TASK BRIEF: Output the lines of the data below as a JSON list of strings, one string per line and no blank lines, starting with the line that contains "Given: Expand the All list view picker" and continuing through the line that contains "coord(858,365)". Include only those lines.

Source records
########

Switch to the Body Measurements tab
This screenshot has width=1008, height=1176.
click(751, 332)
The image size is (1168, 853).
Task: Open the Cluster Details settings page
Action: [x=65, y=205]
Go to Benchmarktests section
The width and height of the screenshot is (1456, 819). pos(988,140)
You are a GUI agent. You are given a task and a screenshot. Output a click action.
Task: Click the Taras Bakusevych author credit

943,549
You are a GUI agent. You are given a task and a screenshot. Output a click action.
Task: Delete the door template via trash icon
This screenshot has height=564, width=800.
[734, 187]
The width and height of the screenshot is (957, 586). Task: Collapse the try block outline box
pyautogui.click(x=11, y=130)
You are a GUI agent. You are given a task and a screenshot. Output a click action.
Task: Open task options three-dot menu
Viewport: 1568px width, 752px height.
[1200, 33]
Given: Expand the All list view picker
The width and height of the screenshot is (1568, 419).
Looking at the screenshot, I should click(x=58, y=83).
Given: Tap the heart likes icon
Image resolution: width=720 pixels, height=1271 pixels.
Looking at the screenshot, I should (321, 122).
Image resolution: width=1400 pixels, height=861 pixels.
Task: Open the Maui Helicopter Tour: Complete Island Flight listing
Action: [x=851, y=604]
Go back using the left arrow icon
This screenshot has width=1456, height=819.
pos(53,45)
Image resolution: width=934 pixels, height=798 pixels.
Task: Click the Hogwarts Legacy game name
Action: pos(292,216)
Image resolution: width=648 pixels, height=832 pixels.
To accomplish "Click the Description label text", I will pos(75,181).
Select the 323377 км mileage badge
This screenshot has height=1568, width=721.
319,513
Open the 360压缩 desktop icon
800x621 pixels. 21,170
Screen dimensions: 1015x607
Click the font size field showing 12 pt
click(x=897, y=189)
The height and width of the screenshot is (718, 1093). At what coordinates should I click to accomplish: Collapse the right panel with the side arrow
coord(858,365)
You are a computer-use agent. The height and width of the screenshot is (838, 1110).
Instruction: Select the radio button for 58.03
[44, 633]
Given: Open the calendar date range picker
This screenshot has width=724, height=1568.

########

OUTPUT FOR THIS EXERCISE:
[
  "Given: Expand the All list view picker",
  "The width and height of the screenshot is (1568, 419).",
  "Looking at the screenshot, I should click(x=58, y=83).",
  "Given: Tap the heart likes icon",
  "Image resolution: width=720 pixels, height=1271 pixels.",
  "Looking at the screenshot, I should (321, 122).",
  "Image resolution: width=1400 pixels, height=861 pixels.",
  "Task: Open the Maui Helicopter Tour: Complete Island Flight listing",
  "Action: [x=851, y=604]",
  "Go back using the left arrow icon",
  "This screenshot has width=1456, height=819.",
  "pos(53,45)",
  "Image resolution: width=934 pixels, height=798 pixels.",
  "Task: Click the Hogwarts Legacy game name",
  "Action: pos(292,216)",
  "Image resolution: width=648 pixels, height=832 pixels.",
  "To accomplish \"Click the Description label text\", I will pos(75,181).",
  "Select the 323377 км mileage badge",
  "This screenshot has height=1568, width=721.",
  "319,513",
  "Open the 360压缩 desktop icon",
  "800x621 pixels. 21,170",
  "Screen dimensions: 1015x607",
  "Click the font size field showing 12 pt",
  "click(x=897, y=189)",
  "The height and width of the screenshot is (718, 1093). At what coordinates should I click to accomplish: Collapse the right panel with the side arrow",
  "coord(858,365)"
]